Exactly how our professional behavior will be shaped over time is difficult to predict. Arranging for contact with new contingencies can enable behavior analysts to align emerging values with opportunities for new behavior. Victoria Burney and her colleagues recently called for researchers in our field to incorporate qualitative methods to enhance the social validity of our work and expand our range of inquiry to fit existing and emerging needs where the science of human behavior can contribute unique value. Qualitative inquiry is a central feature of Community Based Participatory Research , an approach to co-creating research with stakeholders from the initial questions through the methodological design to the interpretation of results. Behavior analysts have long considered the role of community partnerships in research as important, though few in our field have chosen to learn and apply qualitative methodologies as vehicles to open up new avenues for focused listening and learning. As Malika Pritchett and her colleagues remind us, power imbalances in our research have persisted in the absence of full partnership between behavior analysts and those with whom we study and apply our science.

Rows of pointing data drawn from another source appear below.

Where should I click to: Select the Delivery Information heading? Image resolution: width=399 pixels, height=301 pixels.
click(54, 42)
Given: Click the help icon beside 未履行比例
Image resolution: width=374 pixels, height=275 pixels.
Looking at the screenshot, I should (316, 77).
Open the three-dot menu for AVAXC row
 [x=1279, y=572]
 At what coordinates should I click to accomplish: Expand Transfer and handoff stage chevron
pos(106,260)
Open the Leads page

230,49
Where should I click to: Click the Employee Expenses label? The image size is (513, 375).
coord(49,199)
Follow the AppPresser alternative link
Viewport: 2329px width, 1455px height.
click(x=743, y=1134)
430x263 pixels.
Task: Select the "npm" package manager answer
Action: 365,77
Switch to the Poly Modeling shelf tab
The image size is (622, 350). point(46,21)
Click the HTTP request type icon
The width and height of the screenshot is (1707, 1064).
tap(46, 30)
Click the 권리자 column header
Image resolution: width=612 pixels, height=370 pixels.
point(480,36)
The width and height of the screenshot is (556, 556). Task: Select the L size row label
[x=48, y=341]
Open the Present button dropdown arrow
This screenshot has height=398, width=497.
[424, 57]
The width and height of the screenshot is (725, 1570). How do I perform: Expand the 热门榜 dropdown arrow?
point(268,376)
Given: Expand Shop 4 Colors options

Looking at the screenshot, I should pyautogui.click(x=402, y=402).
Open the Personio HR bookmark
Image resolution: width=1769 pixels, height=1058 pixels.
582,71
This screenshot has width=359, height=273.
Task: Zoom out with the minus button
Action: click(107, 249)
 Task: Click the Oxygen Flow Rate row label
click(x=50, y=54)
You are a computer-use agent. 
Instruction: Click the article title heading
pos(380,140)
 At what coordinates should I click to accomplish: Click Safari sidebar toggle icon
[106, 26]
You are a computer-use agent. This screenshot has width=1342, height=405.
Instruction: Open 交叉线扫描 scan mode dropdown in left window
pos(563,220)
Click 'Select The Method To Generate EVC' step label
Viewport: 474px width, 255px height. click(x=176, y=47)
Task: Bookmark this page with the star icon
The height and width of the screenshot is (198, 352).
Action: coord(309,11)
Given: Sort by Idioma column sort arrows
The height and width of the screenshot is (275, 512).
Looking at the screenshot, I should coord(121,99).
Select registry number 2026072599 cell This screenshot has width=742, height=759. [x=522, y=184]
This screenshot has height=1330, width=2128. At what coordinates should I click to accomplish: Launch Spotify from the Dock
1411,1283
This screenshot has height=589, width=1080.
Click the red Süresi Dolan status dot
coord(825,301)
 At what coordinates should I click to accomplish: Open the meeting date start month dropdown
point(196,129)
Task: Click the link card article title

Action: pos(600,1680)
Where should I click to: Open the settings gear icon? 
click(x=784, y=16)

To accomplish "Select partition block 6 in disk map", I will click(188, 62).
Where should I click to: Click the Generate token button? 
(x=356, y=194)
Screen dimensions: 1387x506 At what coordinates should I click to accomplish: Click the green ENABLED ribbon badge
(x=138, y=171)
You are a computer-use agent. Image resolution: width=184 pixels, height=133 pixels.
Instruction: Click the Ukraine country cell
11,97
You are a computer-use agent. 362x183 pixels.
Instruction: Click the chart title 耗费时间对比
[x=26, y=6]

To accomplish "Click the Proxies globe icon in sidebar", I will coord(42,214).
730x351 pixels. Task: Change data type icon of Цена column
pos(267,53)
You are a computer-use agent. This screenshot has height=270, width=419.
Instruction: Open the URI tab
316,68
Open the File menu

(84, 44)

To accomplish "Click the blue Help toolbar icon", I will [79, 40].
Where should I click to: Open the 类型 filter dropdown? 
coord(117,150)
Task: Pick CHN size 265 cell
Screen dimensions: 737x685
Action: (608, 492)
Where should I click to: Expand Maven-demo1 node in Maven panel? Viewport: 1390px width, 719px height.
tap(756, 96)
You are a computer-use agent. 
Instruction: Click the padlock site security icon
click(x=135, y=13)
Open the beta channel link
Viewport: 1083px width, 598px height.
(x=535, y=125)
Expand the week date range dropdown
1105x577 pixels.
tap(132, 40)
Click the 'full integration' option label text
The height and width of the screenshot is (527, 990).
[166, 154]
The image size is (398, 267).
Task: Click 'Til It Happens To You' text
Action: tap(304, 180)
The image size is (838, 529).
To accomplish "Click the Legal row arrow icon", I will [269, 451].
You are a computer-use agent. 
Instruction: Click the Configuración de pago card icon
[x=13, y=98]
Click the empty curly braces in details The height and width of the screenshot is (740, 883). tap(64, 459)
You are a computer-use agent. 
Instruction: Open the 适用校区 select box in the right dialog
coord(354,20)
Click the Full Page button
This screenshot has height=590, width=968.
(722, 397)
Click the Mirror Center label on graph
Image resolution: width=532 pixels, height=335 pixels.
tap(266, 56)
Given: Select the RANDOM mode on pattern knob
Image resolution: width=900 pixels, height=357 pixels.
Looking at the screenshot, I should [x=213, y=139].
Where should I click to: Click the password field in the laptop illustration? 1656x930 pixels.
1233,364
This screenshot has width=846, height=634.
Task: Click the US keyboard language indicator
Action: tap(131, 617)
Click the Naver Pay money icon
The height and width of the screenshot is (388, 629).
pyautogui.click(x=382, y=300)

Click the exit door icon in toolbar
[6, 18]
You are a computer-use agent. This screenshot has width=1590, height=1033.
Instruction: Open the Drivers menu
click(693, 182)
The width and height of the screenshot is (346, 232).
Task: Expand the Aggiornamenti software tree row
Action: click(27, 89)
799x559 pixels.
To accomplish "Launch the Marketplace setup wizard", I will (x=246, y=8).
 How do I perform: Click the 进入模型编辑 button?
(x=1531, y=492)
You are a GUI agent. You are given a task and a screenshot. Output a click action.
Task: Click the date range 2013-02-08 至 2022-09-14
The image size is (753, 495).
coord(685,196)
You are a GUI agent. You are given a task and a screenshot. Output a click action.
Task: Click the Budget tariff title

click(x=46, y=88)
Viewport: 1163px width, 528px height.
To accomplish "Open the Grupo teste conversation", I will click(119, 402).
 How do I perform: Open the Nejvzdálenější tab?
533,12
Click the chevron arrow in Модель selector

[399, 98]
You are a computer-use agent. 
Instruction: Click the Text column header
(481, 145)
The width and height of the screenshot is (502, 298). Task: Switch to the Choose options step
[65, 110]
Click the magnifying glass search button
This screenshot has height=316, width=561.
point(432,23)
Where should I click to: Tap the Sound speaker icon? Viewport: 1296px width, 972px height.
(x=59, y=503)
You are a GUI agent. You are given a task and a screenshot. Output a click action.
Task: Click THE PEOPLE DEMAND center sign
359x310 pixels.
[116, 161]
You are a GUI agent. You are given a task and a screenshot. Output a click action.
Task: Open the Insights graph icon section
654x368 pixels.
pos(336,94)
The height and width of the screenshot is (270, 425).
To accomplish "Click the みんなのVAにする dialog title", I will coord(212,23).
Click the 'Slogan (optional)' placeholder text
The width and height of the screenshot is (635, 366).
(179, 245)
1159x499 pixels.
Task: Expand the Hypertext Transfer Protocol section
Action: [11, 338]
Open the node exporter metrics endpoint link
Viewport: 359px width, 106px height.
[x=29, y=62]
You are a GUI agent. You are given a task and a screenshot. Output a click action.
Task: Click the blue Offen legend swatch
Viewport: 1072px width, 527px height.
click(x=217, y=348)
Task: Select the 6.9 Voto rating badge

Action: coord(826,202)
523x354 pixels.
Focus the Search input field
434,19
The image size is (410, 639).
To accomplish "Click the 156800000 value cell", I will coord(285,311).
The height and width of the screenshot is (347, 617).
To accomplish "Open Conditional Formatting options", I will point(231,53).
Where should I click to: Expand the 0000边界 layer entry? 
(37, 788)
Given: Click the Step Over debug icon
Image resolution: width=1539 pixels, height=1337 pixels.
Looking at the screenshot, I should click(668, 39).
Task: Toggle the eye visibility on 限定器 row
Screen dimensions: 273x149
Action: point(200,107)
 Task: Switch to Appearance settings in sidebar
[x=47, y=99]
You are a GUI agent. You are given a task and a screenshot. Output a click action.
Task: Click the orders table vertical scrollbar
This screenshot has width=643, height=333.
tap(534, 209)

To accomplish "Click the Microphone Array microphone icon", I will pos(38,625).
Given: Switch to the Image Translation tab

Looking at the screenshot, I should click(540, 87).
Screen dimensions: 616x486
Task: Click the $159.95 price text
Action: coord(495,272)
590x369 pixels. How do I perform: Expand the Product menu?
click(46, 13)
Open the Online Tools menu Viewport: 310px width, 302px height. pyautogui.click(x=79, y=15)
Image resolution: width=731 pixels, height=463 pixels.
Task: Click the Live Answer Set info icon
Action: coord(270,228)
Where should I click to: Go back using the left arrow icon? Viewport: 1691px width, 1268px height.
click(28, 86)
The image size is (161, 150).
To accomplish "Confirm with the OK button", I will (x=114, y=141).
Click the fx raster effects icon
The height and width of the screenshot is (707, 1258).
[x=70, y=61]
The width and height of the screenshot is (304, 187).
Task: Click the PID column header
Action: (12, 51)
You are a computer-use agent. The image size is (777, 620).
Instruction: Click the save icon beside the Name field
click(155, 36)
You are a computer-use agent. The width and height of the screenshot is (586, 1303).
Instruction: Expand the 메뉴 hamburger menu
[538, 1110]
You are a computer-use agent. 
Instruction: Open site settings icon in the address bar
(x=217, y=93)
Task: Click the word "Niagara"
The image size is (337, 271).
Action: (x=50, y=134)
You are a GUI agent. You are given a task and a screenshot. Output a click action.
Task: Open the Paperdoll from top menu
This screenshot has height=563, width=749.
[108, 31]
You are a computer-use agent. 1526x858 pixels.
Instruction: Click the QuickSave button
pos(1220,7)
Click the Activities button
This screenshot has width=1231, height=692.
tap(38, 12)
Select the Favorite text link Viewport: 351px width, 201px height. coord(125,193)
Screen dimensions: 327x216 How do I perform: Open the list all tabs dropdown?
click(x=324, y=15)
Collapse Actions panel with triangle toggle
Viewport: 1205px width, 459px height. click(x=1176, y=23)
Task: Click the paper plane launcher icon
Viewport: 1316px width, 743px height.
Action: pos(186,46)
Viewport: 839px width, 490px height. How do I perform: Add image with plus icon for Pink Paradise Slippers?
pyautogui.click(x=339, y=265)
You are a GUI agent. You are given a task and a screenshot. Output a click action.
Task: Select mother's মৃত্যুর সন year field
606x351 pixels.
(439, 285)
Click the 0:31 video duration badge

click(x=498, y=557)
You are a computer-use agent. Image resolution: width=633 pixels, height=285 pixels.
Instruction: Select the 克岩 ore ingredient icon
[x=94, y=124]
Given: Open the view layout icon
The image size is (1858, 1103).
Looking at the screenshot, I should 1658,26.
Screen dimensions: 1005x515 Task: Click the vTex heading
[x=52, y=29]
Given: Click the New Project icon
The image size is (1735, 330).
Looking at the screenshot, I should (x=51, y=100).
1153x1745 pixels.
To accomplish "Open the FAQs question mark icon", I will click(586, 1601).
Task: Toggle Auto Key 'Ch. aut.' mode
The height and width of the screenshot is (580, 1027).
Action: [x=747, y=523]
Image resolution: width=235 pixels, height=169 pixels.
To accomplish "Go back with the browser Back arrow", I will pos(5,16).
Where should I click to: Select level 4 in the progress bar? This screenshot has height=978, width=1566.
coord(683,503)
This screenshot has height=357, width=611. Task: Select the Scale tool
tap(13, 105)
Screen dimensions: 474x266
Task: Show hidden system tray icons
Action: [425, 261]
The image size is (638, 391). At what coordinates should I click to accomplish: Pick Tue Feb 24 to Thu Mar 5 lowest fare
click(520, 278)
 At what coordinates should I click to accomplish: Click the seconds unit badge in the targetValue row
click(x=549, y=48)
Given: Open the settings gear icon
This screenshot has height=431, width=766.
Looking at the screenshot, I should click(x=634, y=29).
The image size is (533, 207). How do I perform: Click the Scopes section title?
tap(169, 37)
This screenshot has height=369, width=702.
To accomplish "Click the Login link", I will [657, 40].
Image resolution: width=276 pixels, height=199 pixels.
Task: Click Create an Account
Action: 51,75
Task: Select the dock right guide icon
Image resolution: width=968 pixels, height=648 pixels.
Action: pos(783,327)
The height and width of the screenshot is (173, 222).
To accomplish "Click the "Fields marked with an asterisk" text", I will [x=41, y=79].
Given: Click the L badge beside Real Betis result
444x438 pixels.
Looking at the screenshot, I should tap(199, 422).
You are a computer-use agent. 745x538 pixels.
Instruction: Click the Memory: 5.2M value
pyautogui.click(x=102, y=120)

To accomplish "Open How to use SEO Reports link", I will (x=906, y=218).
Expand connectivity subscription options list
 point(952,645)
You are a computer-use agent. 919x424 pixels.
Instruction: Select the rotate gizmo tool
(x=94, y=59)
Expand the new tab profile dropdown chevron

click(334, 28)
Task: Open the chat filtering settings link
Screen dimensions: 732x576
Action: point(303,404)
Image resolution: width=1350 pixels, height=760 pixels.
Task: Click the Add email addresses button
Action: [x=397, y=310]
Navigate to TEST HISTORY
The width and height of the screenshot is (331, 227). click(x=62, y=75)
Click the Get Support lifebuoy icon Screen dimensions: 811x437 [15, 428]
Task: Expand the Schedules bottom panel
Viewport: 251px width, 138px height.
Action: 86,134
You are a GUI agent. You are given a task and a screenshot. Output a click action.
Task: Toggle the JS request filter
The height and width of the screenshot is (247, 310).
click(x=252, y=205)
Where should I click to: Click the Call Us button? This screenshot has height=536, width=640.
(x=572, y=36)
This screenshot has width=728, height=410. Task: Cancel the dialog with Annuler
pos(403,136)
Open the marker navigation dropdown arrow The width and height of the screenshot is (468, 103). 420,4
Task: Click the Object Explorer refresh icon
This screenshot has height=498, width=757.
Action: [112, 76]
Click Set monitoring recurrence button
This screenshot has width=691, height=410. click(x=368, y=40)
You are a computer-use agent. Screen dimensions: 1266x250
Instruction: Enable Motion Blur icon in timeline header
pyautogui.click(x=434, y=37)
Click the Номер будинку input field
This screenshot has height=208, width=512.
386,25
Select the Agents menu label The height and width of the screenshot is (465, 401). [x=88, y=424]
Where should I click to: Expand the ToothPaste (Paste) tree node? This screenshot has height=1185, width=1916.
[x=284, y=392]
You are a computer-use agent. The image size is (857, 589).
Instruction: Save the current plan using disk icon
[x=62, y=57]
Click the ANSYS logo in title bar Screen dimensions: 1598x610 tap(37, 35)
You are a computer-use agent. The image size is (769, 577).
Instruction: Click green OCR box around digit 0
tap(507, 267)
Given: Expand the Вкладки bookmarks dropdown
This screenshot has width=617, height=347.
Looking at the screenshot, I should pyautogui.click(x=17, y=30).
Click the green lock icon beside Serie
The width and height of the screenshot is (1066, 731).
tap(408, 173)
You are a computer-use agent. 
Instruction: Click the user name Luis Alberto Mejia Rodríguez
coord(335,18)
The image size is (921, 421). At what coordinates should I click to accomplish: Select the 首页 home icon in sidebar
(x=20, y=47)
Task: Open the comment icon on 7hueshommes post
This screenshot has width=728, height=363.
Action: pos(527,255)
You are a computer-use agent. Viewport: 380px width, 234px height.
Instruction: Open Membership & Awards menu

Learning through inquiry in full partnership with individuals and communities can lay the groundwork for the collaborative development of supportive interventions in creative ways that optimize evidence-based practice and the likelihood of adherence to treatments. More broadly, such an approach could promote interlocking behavioral contingencies whose products and consequences select behaviors perpetuating a culture of shared inquiry and steps towards healthier lives. In their recent paper, Brandon Khort and his colleagues reflect these possibilities in their model of community initiated care. Their model bridges the principles of Community Based Participatory Research and the application of interventions based on shared learning that fully leverage the unique strengths, resources, and practices in communities. Calls for integrating formal and informal systems of care to enhance efficiency and reduce costs are not novel. For example, Anne Rogers and Rod Sheaff describe these ideas in the context of the United Kingdom’s National Health Service. These sentiments are echoed by others who envision great potential for sustainable interventions in healthcare when they are firmly rooted in, and owned by, the communities within which they are meant to confer benefit.

Conclusion

The future contributions of behavior analysts toward a society in which health equity is a reality will be a function of our effective participation in a cycle of continuously aligning our behaviors with consensual values. We are faced with the simultaneous challenges of evolving the culture within which we apply our science, and co-creating the conditions for the development of, and adherence to, behavior change interventions alongside the people and communities whose lives can benefit from our technology. Through robust participation in our longstanding interlocking contingencies – as writers and readers of publications, speakers and listeners at conference presentations, leaders and members of committees, organizers and attendees at state chapter meetings – we will observe how our professional culture succeeds or fails to induce behaviors reflecting progress toward individual, organizational, and systemic changes that weave the threads of our stated values into cloths of practice.